Bringing order to the Wild West of autonomous agents

Untested autonomous agents pose a grave threat to AI users and companies alike.
Brooke Hopkins founded Coval to enable large-scale simulations to identify potential issues and improve AI agent performance before deployment.
The company has raised $3.3 million to strengthen its simulation and evaluation platform for voice and chat agents.

When one AI agent performs well, it raises the potential for others to succeed too, because people start to see that it’s possible. That’s why we’re so passionate about enabling high-quality agents—because when the tide rises, it helps everyone and more people will be able to trust and use them.

Brooke Hopkins

Founder, Coval

We are on the brink of an explosion in AI agents, yet many of these systems remain woefully under-tested. In the face of a tidal wave of agents, we now face critical questions like,‘What will happen when untested agents are everywhere?’ and ‘Are we heading toward agent-induced chaos?’. One company is setting out to change AI agents' course, using real-world data and rigorous testing to create calm in the agent boom.

We spoke with Brooke Hopkins, Founder of Coval and former Senior Software Engineer with Waymo, to discuss how Coval is using real-world data and rigorous testing in an attempt to bring order to the Wild West world of AI agents.

Validation is vital: "I think agents are going to explode," Hopkins says. "There are really two types of agents: internal agents, which exist within their own systems, and autonomous agents that interact with external systems and users. We're going to see a big explosion of autonomous agents especially."

Autonomous agents, in particular, pose a significant risk if left under-tested. "When they're acting on behalf of people, it's crucial that they're performing tasks correctly," Hopkins explains. "The risk is that people aren’t testing agents enough, and there's a general skepticism about them because of a lack of validation."

Putting agents to the test: This is where Coval steps in. The company operates a simulation and evaluation platform specifically designed for AI agents—primarily focusing on voice and chat agents. Having just raised $3.3M and secured backing from MaC Venture Capital, General Catalyst, Y Combinator, Fortitude Ventures, Pioneer Fund, Lombardstreet Ventures, and angel investors, Coval is getting the necessary capital to stretch what they can do for agent testing.

Similarities with self-driving cars: Drawing on her experience at Waymo, where she led the evaluation infrastructure team, Hopkins realized that the challenges facing autonomous agents are strikingly similar to those encountered in the world of self-driving cars. "When you have an autonomous agent trying to accomplish a task, you need to understand all the possible paths it can take to reach the goal, and where it might go off course or behave unpredictably," she says. "This is very similar to the problems I was solving at Waymo."
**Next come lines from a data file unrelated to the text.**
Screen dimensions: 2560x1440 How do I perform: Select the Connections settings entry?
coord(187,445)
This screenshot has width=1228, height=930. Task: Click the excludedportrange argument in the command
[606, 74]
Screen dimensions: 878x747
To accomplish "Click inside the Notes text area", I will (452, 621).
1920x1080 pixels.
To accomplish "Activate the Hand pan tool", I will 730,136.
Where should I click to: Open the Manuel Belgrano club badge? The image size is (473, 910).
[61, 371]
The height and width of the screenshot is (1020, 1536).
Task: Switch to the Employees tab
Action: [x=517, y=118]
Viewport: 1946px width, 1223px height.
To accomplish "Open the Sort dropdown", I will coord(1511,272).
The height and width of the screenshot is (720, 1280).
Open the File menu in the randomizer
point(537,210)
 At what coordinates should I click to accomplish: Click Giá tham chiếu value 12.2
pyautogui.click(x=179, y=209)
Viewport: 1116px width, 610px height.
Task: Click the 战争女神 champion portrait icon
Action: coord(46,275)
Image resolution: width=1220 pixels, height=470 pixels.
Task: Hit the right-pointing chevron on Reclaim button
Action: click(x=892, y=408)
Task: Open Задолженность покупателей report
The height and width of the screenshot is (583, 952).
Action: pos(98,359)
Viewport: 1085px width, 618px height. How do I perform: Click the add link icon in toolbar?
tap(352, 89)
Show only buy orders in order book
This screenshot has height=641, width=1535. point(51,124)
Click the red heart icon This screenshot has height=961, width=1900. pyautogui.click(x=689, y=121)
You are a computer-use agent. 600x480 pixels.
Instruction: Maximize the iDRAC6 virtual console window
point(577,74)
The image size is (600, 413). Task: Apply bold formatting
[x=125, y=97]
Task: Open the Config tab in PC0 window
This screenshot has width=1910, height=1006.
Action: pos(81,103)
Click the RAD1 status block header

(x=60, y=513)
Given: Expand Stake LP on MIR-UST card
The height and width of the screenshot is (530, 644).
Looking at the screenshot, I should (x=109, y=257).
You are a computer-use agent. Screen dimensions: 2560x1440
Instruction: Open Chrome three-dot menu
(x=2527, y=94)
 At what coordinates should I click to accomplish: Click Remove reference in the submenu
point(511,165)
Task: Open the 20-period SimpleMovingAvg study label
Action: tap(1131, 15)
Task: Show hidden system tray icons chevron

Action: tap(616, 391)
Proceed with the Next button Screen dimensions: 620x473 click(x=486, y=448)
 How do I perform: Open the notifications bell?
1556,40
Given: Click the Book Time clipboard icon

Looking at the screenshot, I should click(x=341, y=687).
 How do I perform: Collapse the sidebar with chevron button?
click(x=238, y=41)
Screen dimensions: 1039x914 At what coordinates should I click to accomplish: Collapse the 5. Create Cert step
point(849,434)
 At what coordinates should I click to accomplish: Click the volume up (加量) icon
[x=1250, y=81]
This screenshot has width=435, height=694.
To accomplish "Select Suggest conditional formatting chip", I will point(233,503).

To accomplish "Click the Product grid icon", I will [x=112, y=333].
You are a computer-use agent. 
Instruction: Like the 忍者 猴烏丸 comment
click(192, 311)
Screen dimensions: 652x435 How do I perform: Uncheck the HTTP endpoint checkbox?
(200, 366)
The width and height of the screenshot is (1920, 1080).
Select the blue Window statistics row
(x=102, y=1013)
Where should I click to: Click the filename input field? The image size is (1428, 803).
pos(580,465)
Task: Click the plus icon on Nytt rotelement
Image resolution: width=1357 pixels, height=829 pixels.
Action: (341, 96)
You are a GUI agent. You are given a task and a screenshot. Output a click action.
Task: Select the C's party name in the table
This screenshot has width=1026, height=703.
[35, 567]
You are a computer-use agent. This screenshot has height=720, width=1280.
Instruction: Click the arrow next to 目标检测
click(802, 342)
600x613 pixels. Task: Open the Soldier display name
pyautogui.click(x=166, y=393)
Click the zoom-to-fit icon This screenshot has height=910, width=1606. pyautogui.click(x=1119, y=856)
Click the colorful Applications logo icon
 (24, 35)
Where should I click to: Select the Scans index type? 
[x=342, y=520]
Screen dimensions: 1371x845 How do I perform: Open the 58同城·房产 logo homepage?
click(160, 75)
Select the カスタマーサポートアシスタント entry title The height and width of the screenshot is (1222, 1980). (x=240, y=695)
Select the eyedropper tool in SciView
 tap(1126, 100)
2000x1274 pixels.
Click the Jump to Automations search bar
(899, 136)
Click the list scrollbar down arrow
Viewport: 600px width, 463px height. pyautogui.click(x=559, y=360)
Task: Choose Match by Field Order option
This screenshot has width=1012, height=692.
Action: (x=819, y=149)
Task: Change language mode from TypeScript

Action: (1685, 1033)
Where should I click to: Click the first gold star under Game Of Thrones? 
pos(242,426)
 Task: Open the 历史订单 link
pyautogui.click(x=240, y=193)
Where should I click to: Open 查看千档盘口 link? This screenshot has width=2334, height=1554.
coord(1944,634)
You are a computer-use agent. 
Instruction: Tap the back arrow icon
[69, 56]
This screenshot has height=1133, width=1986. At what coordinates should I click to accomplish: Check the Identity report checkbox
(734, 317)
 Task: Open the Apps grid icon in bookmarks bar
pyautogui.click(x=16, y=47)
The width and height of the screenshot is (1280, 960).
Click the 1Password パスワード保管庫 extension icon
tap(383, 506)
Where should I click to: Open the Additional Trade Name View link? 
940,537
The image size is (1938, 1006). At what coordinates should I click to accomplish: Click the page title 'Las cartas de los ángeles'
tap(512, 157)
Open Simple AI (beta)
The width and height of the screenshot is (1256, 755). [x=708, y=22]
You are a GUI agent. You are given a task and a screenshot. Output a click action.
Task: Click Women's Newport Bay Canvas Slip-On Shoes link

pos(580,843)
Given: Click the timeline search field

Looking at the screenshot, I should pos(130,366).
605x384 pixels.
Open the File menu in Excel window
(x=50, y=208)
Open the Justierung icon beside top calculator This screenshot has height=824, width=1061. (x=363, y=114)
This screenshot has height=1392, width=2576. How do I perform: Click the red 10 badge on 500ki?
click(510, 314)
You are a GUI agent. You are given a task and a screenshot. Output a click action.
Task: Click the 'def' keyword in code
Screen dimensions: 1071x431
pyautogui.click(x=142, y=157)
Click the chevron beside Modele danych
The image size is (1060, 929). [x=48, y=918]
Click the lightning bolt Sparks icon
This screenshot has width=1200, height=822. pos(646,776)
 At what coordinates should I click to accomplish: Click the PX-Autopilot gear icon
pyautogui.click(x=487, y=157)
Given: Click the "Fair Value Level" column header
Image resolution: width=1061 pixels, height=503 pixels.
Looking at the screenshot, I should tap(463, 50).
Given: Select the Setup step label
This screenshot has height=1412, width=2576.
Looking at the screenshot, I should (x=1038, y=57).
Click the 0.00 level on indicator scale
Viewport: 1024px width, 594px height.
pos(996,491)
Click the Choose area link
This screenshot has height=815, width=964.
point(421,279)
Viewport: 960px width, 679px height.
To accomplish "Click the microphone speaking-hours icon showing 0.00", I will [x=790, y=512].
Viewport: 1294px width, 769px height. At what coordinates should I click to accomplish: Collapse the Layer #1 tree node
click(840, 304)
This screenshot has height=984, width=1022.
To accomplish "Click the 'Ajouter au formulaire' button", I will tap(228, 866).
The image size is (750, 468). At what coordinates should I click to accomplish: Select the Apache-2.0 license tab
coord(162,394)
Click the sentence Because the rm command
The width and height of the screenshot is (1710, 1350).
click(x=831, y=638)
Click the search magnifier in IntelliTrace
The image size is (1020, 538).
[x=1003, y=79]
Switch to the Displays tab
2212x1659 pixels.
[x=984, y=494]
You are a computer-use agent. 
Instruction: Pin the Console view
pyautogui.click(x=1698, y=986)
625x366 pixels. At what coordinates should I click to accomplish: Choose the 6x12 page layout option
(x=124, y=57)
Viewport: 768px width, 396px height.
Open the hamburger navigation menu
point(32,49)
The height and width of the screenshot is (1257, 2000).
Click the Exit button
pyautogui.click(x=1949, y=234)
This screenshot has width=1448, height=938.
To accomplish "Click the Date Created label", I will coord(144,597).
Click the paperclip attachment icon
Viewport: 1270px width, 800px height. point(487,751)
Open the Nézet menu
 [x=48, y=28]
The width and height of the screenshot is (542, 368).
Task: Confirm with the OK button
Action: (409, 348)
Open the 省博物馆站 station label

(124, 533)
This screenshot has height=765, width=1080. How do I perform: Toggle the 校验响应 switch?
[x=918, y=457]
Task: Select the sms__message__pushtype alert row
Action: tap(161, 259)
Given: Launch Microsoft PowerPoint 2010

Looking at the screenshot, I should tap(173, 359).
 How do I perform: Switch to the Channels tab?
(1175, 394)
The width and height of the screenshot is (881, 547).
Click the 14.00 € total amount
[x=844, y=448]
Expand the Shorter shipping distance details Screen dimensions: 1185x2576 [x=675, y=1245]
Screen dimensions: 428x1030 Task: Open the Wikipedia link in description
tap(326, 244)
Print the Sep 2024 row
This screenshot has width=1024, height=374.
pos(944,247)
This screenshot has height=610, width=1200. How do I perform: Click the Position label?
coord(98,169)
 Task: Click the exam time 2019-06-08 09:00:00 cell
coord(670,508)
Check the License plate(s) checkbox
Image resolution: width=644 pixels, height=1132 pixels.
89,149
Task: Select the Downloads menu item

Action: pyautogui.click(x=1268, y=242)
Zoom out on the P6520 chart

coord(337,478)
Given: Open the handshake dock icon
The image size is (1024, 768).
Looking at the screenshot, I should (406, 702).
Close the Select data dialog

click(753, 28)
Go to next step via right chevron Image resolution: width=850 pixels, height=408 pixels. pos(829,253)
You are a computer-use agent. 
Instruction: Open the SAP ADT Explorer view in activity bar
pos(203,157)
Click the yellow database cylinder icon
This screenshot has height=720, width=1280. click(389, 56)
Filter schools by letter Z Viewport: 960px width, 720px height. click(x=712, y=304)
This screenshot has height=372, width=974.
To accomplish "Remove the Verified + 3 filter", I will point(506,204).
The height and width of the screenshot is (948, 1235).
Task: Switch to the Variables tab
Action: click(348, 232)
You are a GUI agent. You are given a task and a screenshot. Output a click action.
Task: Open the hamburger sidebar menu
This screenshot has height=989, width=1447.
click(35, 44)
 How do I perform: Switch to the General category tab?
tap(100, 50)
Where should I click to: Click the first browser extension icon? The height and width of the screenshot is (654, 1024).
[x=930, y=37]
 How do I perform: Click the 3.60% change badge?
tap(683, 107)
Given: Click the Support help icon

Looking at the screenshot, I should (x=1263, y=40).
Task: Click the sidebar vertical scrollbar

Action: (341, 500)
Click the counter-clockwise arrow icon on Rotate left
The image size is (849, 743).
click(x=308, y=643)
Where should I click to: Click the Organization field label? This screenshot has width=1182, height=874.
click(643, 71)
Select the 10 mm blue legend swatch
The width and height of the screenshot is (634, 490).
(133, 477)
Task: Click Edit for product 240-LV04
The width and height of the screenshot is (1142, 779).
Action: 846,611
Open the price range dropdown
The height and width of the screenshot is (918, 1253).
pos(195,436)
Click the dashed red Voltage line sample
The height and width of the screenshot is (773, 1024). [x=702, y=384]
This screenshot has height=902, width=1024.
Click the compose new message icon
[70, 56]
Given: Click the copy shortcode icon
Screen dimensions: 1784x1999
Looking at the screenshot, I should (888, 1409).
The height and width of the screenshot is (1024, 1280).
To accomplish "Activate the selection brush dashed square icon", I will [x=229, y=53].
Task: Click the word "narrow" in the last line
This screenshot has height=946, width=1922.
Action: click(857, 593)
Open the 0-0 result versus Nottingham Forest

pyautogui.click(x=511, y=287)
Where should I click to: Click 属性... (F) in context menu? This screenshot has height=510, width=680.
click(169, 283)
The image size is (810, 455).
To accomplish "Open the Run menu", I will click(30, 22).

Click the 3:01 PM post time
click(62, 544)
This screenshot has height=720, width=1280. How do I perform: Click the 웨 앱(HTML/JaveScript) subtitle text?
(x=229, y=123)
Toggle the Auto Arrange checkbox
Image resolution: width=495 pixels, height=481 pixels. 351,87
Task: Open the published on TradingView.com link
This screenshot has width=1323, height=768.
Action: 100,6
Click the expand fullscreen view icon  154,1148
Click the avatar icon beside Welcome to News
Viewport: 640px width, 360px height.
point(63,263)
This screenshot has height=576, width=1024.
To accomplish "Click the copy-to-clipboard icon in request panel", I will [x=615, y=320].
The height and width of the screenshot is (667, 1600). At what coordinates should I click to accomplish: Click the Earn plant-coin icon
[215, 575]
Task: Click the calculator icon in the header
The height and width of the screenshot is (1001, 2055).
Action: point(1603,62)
Coval’s platform runs large-scale simulations to test AI agents in real-world scenarios before they are deployed. This helps identify potential issues and improve the system before launch. Once the agent is in production, Coval continues to monitor interactions, flagging transcripts that may require review and feeding these insights back into the simulation process to refine the agent's performance.

When you have an autonomous agent trying to accomplish a task, you need to understand all the possible paths it can take to reach the goal, and where it might go off course or behave unpredictably.

Brooke Hopkins

Founder, Coval

It's complicated: The complexity of testing agents goes beyond simply inputting commands and receiving expected outputs. "With agents, there's no clear-cut input and output. You have inputs, but the responses are unpredictable due to the myriad events occurring in real-world interactions," Hopkins explains. "That's why we focus on autonomous agents interacting with external systems or users. The dynamic nature of these interactions makes it very difficult to test without simulated, dynamically generated responses."

Failure isn't an option: Despite the complexity of stress testing agents, Hopkins is optimistic. "I see a lot of parallels with self-driving cars," Hopkins states. "The real risk wasn't necessarily that one company would fail, but that any failure could undermine the entire industry. If a company messes up, it creates skepticism about whether the technology will work at all. Similarly, when one AI agent performs well, it raises the potential for others to succeed too, because people start to see that it's possible. That's why we're so passionate about enabling high-quality agents—because when the tide rises, it helps everyone and more people will be able to trust and use them."